- _INSTRUCTIONS FOR THE TASK_
Skip all lines in the entries below that come before the one containing "Task: Click the Enter (✓) icon in formula bar". Repeat that line and the rest exactly.

Dataset entries
★ ★ ★ ★ ★ ★ ★

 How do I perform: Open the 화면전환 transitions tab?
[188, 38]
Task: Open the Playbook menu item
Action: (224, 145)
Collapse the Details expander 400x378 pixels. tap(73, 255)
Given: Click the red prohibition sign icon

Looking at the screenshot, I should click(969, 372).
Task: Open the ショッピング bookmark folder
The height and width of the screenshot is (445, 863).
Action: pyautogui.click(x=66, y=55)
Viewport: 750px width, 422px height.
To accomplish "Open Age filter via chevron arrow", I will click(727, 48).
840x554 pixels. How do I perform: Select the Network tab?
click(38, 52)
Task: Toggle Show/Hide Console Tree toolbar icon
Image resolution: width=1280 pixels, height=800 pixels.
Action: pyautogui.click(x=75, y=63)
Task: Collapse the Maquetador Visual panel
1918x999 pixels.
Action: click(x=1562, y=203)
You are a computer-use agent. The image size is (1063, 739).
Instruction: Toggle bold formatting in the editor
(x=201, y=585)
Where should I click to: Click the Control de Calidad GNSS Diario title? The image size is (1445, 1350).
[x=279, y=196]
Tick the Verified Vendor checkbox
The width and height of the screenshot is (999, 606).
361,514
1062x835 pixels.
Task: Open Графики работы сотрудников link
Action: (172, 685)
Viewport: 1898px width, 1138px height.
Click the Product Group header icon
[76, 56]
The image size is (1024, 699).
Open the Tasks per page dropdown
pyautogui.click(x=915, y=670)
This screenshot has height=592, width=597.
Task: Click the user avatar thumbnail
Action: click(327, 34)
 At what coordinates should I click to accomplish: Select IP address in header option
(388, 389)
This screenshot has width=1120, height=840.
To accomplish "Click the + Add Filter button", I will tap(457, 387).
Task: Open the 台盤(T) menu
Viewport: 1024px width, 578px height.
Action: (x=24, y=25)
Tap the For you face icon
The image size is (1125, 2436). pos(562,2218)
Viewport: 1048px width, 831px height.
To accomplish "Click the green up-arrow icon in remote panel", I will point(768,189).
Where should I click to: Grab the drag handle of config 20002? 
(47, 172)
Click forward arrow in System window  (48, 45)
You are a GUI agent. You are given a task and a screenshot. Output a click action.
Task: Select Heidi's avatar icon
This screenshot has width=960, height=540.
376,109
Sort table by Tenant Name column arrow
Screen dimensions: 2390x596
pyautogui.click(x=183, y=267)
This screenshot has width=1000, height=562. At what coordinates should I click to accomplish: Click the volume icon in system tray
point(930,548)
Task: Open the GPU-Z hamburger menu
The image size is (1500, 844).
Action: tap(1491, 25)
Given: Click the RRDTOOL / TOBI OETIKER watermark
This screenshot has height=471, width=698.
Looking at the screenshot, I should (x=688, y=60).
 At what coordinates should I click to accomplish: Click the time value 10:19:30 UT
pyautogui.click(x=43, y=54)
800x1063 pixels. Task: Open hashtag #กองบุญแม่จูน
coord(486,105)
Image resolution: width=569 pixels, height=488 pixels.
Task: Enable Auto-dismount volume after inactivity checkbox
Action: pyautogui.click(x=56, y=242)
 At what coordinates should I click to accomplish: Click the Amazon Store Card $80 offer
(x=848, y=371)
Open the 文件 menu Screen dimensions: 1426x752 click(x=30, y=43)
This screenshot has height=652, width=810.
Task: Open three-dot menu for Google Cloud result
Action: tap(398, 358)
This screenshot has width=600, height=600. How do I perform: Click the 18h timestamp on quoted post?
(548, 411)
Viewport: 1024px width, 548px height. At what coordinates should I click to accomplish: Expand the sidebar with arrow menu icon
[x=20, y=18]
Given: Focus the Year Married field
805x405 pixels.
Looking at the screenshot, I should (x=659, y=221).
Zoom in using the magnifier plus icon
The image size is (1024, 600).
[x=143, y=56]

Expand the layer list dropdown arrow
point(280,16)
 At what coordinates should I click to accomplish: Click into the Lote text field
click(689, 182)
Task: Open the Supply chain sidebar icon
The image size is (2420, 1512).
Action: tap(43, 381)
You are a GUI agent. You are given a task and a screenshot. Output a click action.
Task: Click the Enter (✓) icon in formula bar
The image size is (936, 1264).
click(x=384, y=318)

★ ★ ★ ★ ★ ★ ★

- _EXERCISE RESPONSE_
Task: Click the Enter (✓) icon in formula bar
The image size is (936, 1264).
click(x=384, y=318)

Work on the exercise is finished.